Okay, having read your responses to other comments it looks like you're looking for advice on how to ask people out. Which is different from your original questions, so you're not getting the answers you're looking for.
It sounds like you don't have issues with meeting people, which is step one. Step two is identifying who of those people you are interested in and are potentially available. Step three is asking them out (or being asked out) successfully. Step three is difficult for many people, especially if step two is ignored/skipped. Step three is also the most complicated, and I'd recommend making a completely new post about it because what you've done here is the relationship equivalent of asking the internet how to do basic algebra, and following it up with "now how do I utilize that concept in this seven-part question from my Calculus II homework?"
For the new post I'd recommend including a lot more context, including your gender, orientation, age range, dating experience/history, and what specifically you're struggling with. For instance, are you asking people out but getting turned down? Are you struggling to identify who to ask out? Are you having difficulty making your romantic (vs platonic) intentions known, or interpreting if the other person is interested back? Give examples of what has/hasn't worked. Your original questions were too vague and too lacking in personal detail to get the specific advice it sounds like you're looking for.
Also, are you by chance neurodivergent? That is another factor that will change the advice that you're looking for.

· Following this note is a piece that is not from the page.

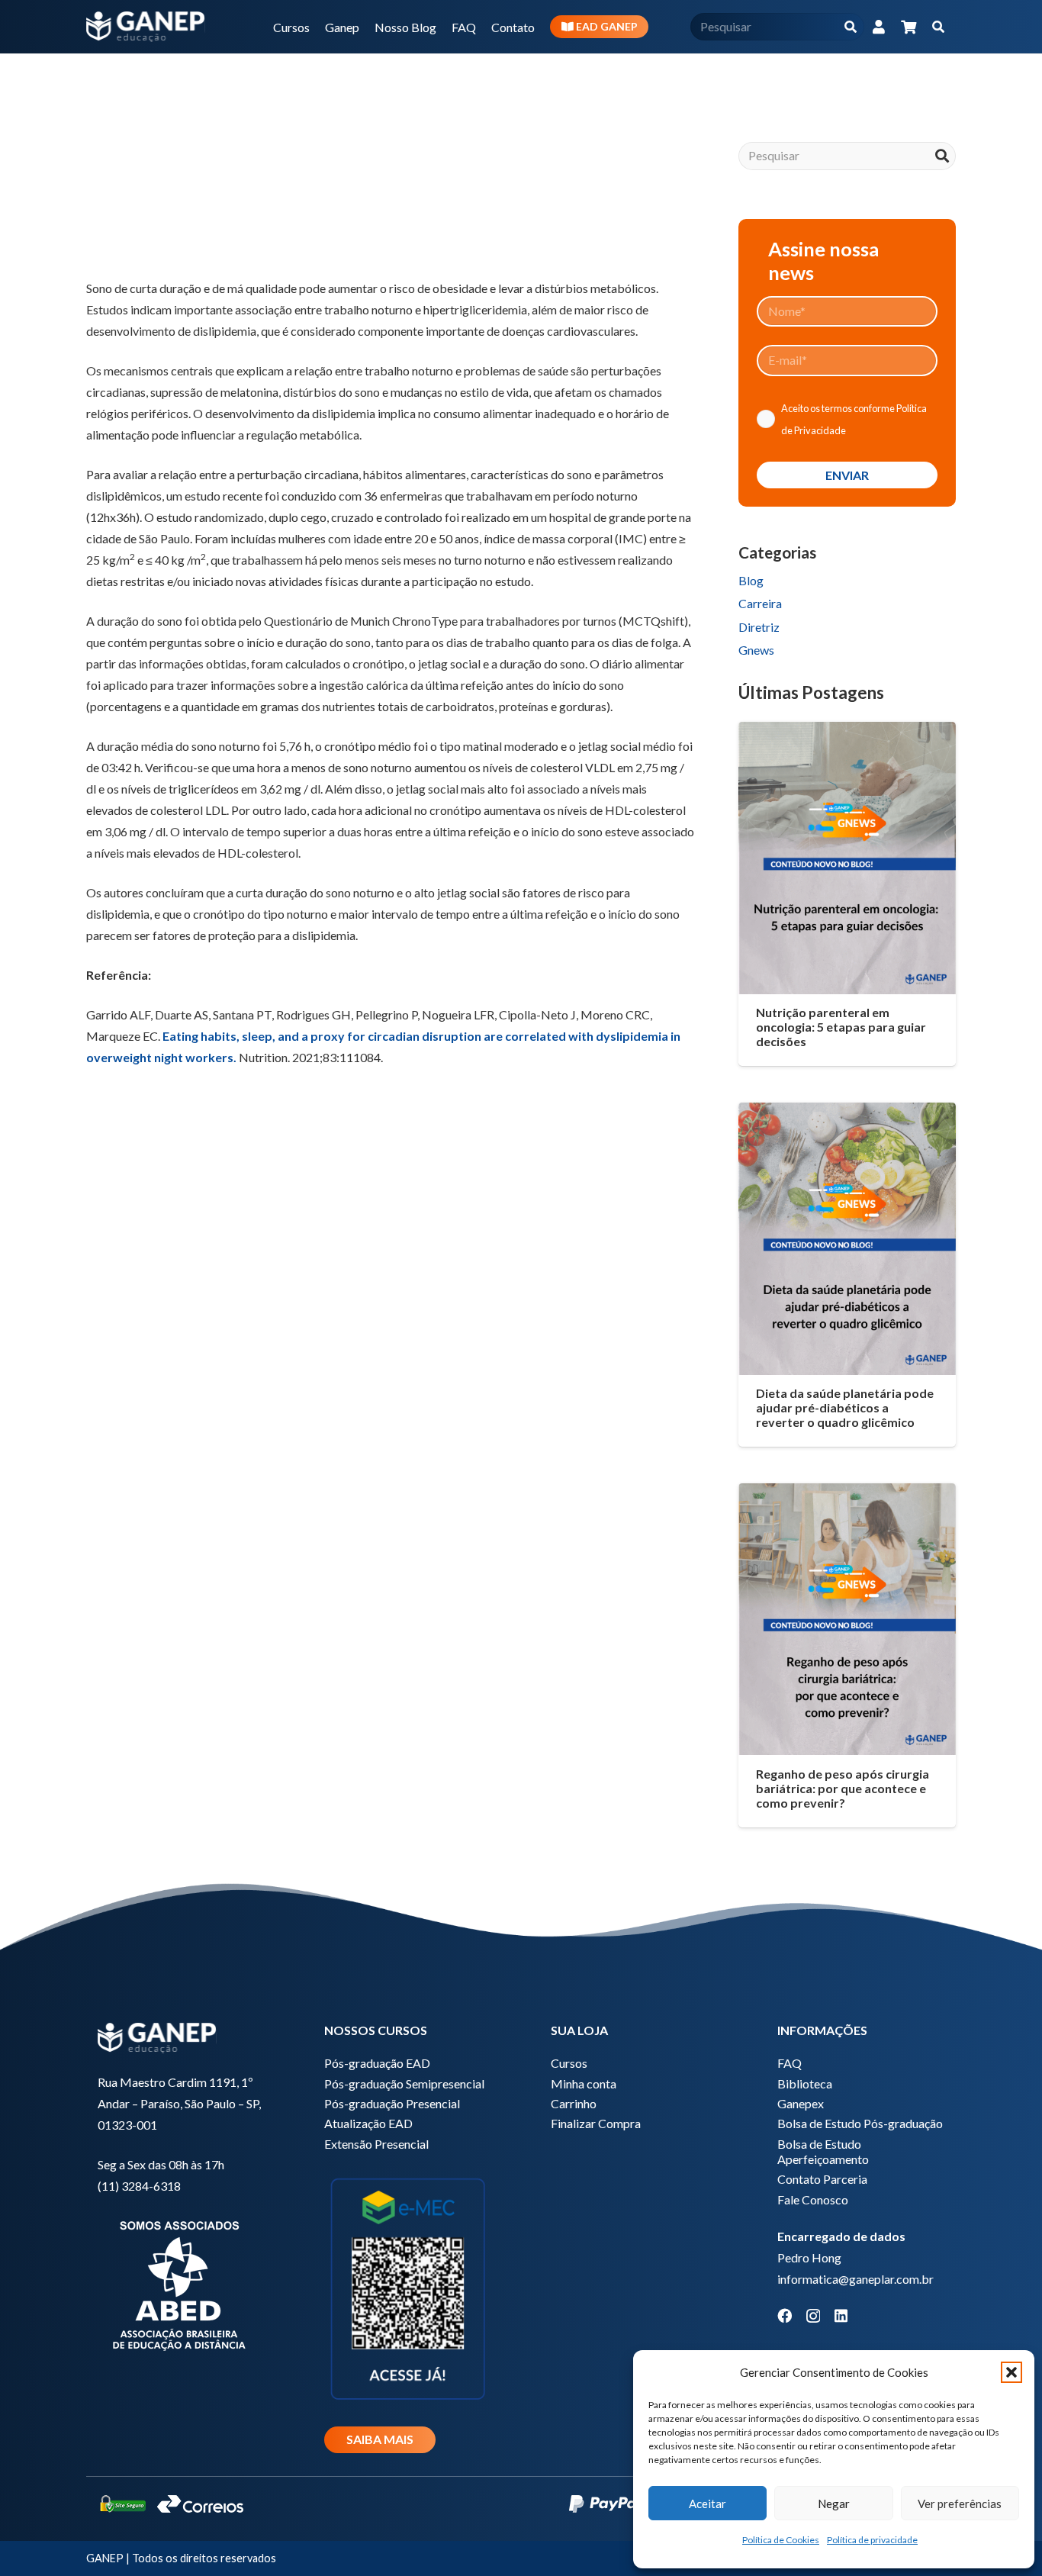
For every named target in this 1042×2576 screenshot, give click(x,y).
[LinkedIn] (841, 2315)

A final obligatory disclaimer: please do be careful with what advice you seek out and receive. There is a lot of shitty "dating strategy" advice out there that is ineffective at best and harmful at worst (redpill, alpha male, Andrew Tate, Jordan Peterson, etc). Failure can easily come from taking good advice to the extreme: yes it helps to be a well-groomed, well-dressed, fit, good-looking, charismatic, and financially successful person, but that doesn't mean that if you're not late-90s Brad Pitt you're doomed to failure (that's the incel trap). Also, some people luck out and live long, happy lives with the first person they ask out, but that's exceedingly rare. Nearly everyone faces failure in dating, and sometimes that failure was because of something you did wrong or could have done better (lessons to learn from), but sometimes it's just because the two people weren't a good fit (no lesson to learn, except dust yourself off and try again).